RAW DATA:
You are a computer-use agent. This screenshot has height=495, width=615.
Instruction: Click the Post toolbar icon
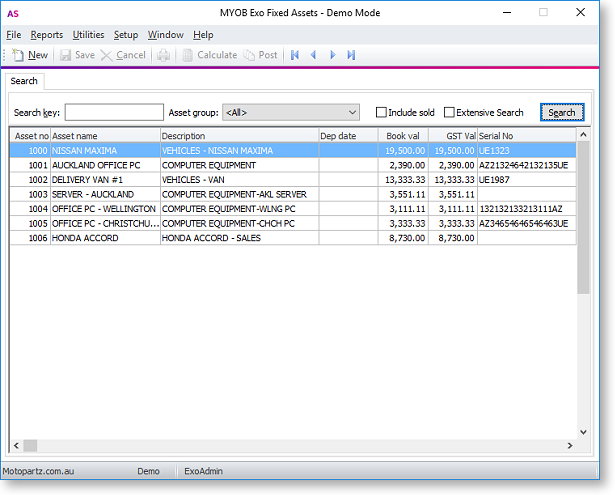[x=250, y=55]
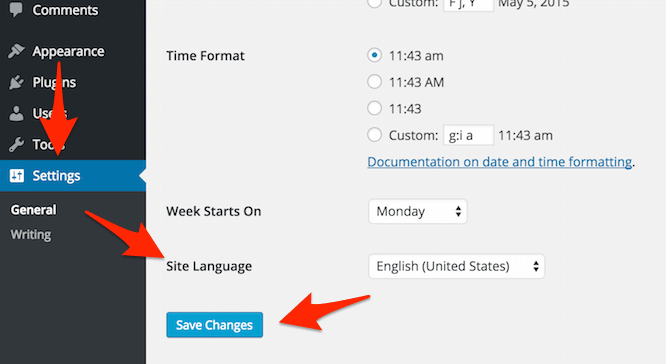Image resolution: width=666 pixels, height=364 pixels.
Task: Click the Users person icon
Action: pyautogui.click(x=16, y=113)
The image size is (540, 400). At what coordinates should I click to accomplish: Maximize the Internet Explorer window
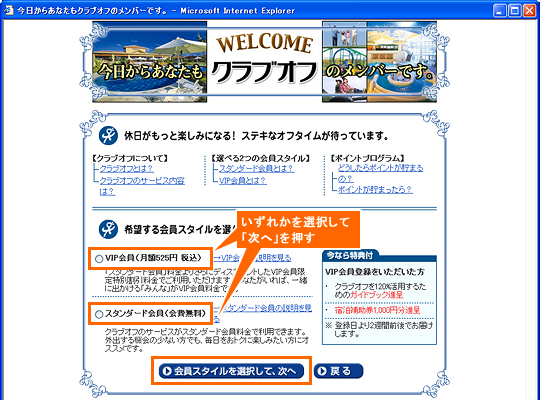point(515,11)
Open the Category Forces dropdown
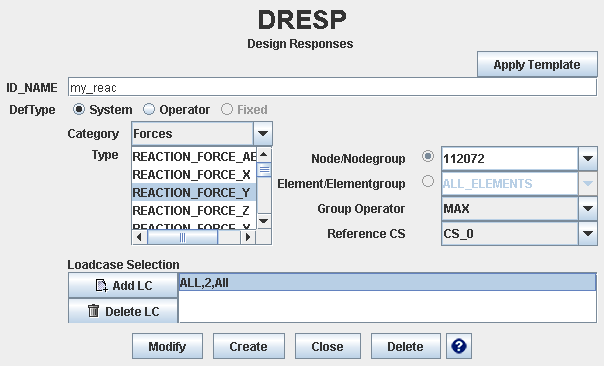Screen dimensions: 604x366 pos(263,134)
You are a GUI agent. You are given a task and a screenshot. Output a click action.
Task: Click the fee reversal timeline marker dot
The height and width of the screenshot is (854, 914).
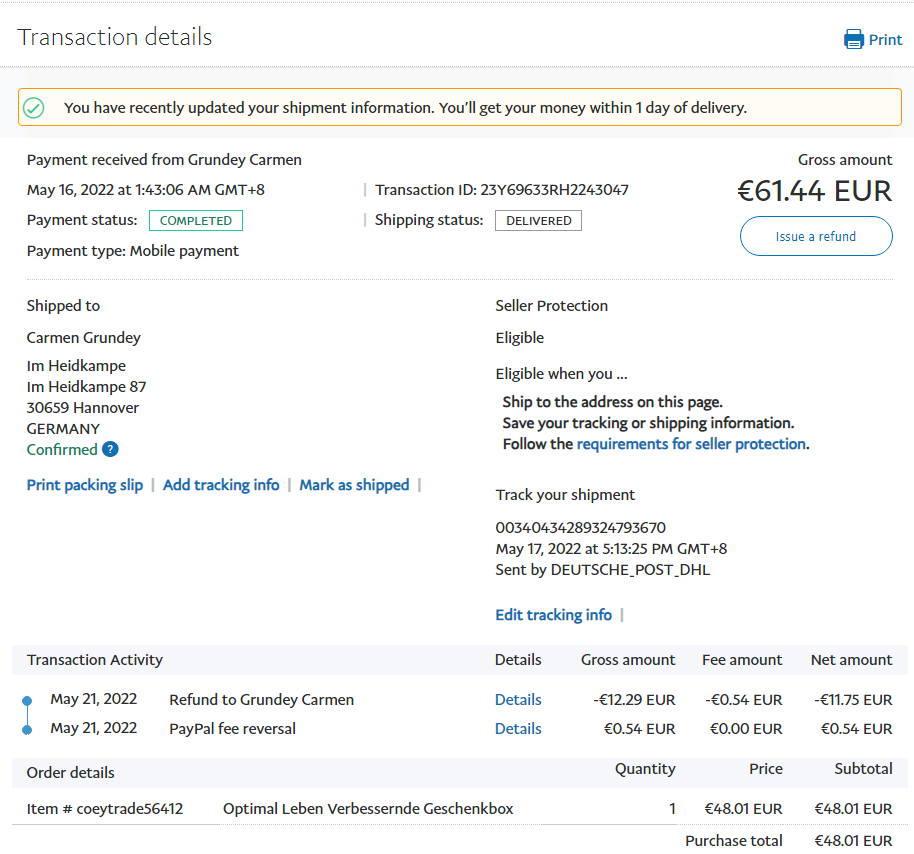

TO DO: Copy out the entries verbatim, but skip every picture.

PROBLEM SOLUTION:
You are a computer-use agent. This screenshot has height=495, width=615.
Instruction: Click the Post toolbar icon
[x=250, y=55]
Image resolution: width=666 pixels, height=364 pixels.
Task: Click the Users person icon
Action: pyautogui.click(x=16, y=113)
The image size is (540, 400). At what coordinates should I click to accomplish: Maximize the Internet Explorer window
point(515,11)
Open the Category Forces dropdown
Screen dimensions: 604x366 pos(263,134)
You are a GUI agent. You are given a task and a screenshot. Output a click action.
Task: Click the fee reversal timeline marker dot
The height and width of the screenshot is (854, 914).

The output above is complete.